- DOCUMENT SEGMENT -
## START
Alcohol compared to Water Revisited
Date: Fall 2009
In regards to your response in Alcohol vs Water
The original question was "When
rubbing alcohol evaporates, it 'feels' colder than water. Is this
because it requires more energy for a phase change than water?" Your
response was that rubbing alcohol requires more energy for changing
from liquid to gas, due to both the phase change (heat of
vaporization) as well as temperature change (specific heat capacity)
while in the liquid phase. Where does the different volatilities of
the two compounds come into this picture? I thought the increased
volatility of rubbing alcohol (and higher tendency for evaporative
cooling) was the main reason why it feels colder to the skin than water does.
I have read the original answer in the archives, and I won't argue
with its facts and figures. However, I think it may be misleading.
It quotes the molar enthalpies of vaporization of water and isopropyl
alcohol, notes that the value is higher for isopropyl alcohol, and
lets it go at that. What this means in English is that a molecule of
isopropyl alcohol absorbs more energy (heat) when it evaporates than a
molecule of water does.
## END
- MATERIAL -
## START
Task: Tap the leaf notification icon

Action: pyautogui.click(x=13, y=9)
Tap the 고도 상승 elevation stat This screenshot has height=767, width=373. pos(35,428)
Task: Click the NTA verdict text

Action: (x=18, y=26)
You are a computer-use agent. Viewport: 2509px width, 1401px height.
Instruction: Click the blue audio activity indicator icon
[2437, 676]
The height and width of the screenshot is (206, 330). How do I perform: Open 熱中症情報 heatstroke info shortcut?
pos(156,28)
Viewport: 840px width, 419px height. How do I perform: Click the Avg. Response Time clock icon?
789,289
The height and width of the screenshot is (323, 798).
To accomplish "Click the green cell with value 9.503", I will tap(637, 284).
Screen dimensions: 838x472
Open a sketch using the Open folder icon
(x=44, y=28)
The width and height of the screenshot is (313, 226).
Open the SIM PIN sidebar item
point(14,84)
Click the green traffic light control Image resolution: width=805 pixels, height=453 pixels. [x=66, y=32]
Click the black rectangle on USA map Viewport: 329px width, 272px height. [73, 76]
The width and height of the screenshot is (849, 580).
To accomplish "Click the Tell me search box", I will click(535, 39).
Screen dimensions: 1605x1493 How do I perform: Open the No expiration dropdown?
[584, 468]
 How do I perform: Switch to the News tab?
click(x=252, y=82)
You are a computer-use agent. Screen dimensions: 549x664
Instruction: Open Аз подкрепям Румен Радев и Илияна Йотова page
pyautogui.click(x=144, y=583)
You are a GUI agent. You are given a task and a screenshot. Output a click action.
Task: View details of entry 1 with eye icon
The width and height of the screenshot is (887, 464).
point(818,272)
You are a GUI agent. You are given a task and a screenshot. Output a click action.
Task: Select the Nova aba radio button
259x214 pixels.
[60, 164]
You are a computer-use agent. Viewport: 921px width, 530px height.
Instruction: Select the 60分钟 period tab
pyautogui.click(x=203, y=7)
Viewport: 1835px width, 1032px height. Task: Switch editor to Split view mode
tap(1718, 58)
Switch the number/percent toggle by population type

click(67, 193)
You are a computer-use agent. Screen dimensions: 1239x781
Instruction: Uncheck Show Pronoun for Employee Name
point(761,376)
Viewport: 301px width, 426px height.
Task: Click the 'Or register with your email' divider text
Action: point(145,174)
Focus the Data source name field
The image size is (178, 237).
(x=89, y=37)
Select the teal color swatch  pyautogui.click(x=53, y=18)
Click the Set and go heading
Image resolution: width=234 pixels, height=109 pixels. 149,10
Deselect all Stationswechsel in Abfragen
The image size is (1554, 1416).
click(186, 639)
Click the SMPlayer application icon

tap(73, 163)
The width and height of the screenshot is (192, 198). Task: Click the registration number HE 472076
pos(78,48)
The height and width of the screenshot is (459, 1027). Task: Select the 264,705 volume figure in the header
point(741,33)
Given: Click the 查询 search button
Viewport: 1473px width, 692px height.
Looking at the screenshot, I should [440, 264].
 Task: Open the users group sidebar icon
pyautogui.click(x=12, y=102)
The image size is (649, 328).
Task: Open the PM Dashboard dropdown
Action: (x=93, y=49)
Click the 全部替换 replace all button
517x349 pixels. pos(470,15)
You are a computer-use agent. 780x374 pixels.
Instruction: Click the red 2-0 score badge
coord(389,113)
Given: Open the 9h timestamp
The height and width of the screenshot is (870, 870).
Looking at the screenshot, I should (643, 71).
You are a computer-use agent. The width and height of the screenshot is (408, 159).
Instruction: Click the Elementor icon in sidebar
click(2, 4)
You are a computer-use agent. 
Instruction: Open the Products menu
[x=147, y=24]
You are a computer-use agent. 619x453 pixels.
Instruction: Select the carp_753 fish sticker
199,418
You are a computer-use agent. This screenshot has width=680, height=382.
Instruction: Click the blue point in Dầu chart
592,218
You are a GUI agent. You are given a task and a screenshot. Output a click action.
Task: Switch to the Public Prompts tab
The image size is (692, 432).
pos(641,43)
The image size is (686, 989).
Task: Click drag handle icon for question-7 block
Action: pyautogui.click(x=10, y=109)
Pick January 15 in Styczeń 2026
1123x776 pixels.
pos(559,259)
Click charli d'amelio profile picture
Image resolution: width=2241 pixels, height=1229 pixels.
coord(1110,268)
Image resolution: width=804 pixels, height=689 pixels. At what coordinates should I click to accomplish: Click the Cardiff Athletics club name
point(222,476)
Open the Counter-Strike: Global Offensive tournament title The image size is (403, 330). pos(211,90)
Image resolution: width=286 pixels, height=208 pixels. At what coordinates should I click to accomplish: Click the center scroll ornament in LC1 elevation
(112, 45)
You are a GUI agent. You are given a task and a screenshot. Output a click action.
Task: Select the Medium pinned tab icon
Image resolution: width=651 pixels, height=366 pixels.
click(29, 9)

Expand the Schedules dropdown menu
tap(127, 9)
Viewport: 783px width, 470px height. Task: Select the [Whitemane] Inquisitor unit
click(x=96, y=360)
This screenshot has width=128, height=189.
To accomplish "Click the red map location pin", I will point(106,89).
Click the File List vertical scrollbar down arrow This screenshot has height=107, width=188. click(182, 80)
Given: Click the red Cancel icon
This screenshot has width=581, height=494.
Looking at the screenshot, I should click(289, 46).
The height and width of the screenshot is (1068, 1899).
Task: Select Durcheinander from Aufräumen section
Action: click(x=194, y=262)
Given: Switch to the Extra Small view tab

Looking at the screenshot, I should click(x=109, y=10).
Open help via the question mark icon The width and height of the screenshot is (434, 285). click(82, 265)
## END
- REQUIRED TASKS -
A - Duplicate everything in the evaporation passage above, from "while in the" down to "than water does.".
B - Pick up the text about rubbing alcohol feeling colder than water and continue it from where it stops.

- TASK ANSWERS -
A -
while in the liquid phase. Where does the different volatilities of
the two compounds come into this picture? I thought the increased
volatility of rubbing alcohol (and higher tendency for evaporative
cooling) was the main reason why it feels colder to the skin than water does.

B -
However, the molecules aren't the same size. The molar mass of water
is 18 g/mol, while isopropyl alcohol is 60 g/mol, more than triple
water's. And note that their enthalpies of vaporization aren't very
different--that means that when 1 gram of water evaporates, it absorbs
nearly three times as much heat as 1 gram of isopropyl alcohol
Now, isopropyl alcohol boils at a lower temperature than water, and it
is more volatile than water at lower temperatures as well. This means
that its equilibrium vapor pressure is higher at all temperatures.
The effect of this is that if you have equal amounts of isopropyl
alcohol and water on your skin, much more of the alcohol will
evaporate over a short period of time. This means the evaporation
process will consume more energy per second. Although evaporating
equal masses of alcohol and water will require much more energy in the
case of the water, it consumes energy faster in the case of the
Richard Barrans, Ph.D., M.Ed.
Department of Physics and Astronomy
University of Wyoming
I think you're right, Michael.
I can't compare numbers of latent heat of evaporation right now.
I suspect that of water would be larger per unit volume or mass.
Not sure about per mol or per volume vapor.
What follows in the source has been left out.